Bizi Etkisi Altına Alan Düşüncelerle Kuşatıldığımızda Mutsuzluk Kaçınılmaz

"Zaman hız, haz ve mutluluk zamanı!.." "İste yeter!.." "Hiçbir şeyi ertelemeyin, sahip olun, mutlu olun!.." "Mutlu olmanın 40 yolu!.." "Her şeyim olsun!.." "Zaman çok az mutluluğu kaçırma!.." Ya da "Zaman çok fazla her şeye sahip olabilirsin!.."

Son iki düşünce özellikle çok kafa karıştırıcı. Acele edelim mi, etmeyelim mi? Paniklememiz gerekiyor mu bilemiyorum ama insanı telaşlandıran düşünceler ve dayatmalar bunlar. Günümüzde mutluluk için arzu ve isteklerin hemen doyumu öneriliyor. Mutlu olmak için önerilen seçenekler çok fazla, bir yandan da elimizi çabuk tutmalı, hızlı olmalıyız, zaman akıp gidiyor ve hayat kısa.

Hızlı Tüketim Mutluluğun Anlamınıda Kaçırıyor

Aldıkça, tükettikçe, sahip oldukça mutlu olunuyorsa paramız yok diye de üzülmemeliyiz, taksitle istediğimiz her şeye sahip olabiliriz. Taksitle aldıklarımızın sevinci, heyecanı geçmiştir; bu bir tatilse yaşanmıştır ve belki de aldığımız şey bozulmuştur ya da en kısa sürede modası geçmiştir ama taksitleri devam etmektedir.

Bilgi, fikir, düşünce, kitaplar, sevgi, ilişkiler, insanlar, durumlar, olaylar, yaşantılar aklınıza gelebilecek birçok şey o kadar hızla tüketilip etkisini yitiriyor ki ANLAM kaçıp gidiyor.
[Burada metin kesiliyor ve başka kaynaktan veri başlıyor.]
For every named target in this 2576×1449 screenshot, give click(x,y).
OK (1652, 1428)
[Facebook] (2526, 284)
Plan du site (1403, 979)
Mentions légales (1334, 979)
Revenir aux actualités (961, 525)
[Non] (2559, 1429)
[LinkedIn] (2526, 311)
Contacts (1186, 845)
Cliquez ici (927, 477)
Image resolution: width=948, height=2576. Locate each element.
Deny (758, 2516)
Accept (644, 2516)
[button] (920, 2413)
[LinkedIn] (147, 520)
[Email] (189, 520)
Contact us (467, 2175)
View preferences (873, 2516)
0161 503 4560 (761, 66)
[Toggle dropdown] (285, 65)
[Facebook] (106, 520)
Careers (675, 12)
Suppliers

Malesef süreç ve an yaşanamayıp sadece sonuca odaklanıyoruz.

Çocuk ve Ergenlerde de Ruhsal Sorunlara Neden Oluyor

Seçenek fazlalığı, hızlı olma zorunluluğu, yetişememe, eksik olmaya ve yetersizliğe dayanamama biz yetişkinleri tüketirken çocukları da MUTSUZLUK, DİKKAT DAĞINIKLIĞI ve HİPERAKTİVİTE belirtileri ile etkisi altına alıyor. İsteklerin anında gerçekleştirilmesi, engellenme ve bastırmanın olmaması çocuklarda ve ergenlerde ruhsal sorunlara yol açar.

Peki Ama Ne Yapmalı?

Mutlu olmamızın ya da mutsuzluğumuzun kaynağını ötekinde aramak kendi benliğimizi yok saymaktan başka bir şey değildir. İsteklerimiz öteki tarafından yerine getirildiyse mutlu edilmişizdir. Eğer istek ve arzularımız öteki tarafından karşılanmadıysa mutsuz edilmişizdir. Mutsuzluğumuzun mutlak suçlusu o dur. Mutlu ya da mutsuz edilmek benliği pasif duruma sokan, bağımlı kılan, etkisizleştiren, yok sayan bir durumdur.

Herkesi Mutlu Etmeye Çalışmak Doğru Bir Yaklaşım mı?

Bir diğer sorun da herkesi mutlu etmeye çalışmaktır. Ötekinin mutluluğunun tamamen bize bağlı olduğu yanılsamasıdır. Böyle bir ilişkide, kendini diğerini mutlu etmeye adamış olan kişi en sonunda yorulacak ve her iki tarafı da mutsuz edecek sonuçlar yaşanılması kaçınılmaz olacaktır. Oysa ilişkilerde alma-verme dengesinin sağlıklı olması ilişkinin doyurucu olmasını da sağlayacaktır.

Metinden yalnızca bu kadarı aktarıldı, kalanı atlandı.